My best guess at interpreting this question is that you need to solve
[tex]x^2y''=2xy'-y[/tex]
which seems like a reasonable interpretation as this ODE is of a well-known type (Cauchy-Euler). And it looks like you're given two initial conditions, [tex]y(1)=4[/tex] and [tex]y'(1)=2[/tex].
[tex]x^2y''-2xy'+y=0[/tex]
Substitute [tex]y=x^m[/tex], so that [tex]y'=mx^{m-1}[/tex] and [tex]y''=m(m-1)x^{m-2}[/tex]. Then plugging these into the ODE gives
[tex]m(m-1)x^m-2mx^m+x^m=0[/tex]
[tex]m(m-1)-2m+1=0[/tex]
[tex]m^2-3m+1=0[/tex]
[tex]\implies m_1=\dfrac{3+\sqrt5}2,m_2=\dfrac{3-\sqrt5}2[/tex]

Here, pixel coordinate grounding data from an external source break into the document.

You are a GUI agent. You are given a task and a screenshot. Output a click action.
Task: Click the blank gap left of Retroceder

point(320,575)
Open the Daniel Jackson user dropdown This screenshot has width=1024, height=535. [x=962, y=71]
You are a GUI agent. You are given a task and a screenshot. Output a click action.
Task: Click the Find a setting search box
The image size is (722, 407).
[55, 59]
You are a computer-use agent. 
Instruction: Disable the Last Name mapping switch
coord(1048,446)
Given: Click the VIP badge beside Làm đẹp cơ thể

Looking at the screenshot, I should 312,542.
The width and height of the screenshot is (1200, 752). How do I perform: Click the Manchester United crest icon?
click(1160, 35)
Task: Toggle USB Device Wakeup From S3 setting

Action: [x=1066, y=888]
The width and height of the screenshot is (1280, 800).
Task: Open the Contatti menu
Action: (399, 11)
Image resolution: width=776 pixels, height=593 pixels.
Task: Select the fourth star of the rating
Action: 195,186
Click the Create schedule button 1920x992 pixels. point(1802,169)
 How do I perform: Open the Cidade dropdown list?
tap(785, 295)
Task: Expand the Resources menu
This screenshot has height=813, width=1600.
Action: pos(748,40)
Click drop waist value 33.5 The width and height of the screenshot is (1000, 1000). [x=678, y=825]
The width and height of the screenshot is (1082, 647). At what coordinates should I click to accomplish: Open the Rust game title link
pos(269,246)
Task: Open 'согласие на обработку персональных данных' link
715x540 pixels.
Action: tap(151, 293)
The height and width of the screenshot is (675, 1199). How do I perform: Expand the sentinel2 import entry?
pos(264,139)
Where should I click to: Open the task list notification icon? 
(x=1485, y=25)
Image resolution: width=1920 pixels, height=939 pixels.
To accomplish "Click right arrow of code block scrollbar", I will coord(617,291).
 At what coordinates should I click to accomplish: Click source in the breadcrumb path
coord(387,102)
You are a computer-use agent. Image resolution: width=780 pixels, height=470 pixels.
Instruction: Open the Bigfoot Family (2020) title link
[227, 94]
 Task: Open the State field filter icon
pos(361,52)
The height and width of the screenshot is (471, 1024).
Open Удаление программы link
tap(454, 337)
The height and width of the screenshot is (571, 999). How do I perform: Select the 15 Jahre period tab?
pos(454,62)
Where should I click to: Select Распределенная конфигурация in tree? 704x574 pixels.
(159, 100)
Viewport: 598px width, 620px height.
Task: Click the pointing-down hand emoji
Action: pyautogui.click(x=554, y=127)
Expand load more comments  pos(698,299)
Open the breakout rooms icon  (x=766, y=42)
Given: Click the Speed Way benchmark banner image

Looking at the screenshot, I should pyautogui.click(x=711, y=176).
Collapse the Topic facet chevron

So the homogeneous ODE has general solution
[tex]y=C_1e^{m_1x}+C_2e^{m_2x}[/tex]
This solution has derivative
[tex]y'=m_1C_1e^{m_1x}+m_2C_2e^{m_2x}[/tex]
From the initial conditions, we get
[tex]4=C_1e^{m_1}+C_2e^{m_2}[/tex]
[tex]2=m_1C_1e^{m_1}+m_2C_2e^{m_2}[/tex]
Solving this system gives
[tex]C_1=\dfrac{2e^{-m_1}(1-2m_2)}{m_1-m_2},C_2=\dfrac{2e^{-m_2}(2m_1-1)}{m_1-m_2}[/tex]
thus giving the particular solution,
[tex]\boxed{y(x)=\dfrac{2(1-2m_2)}{m_1-m_2}e^{m_1(x-1)}+\dfrac{2(2m_1-1)}{m_1-m_2}e^{m_2(x-1)}}[/tex]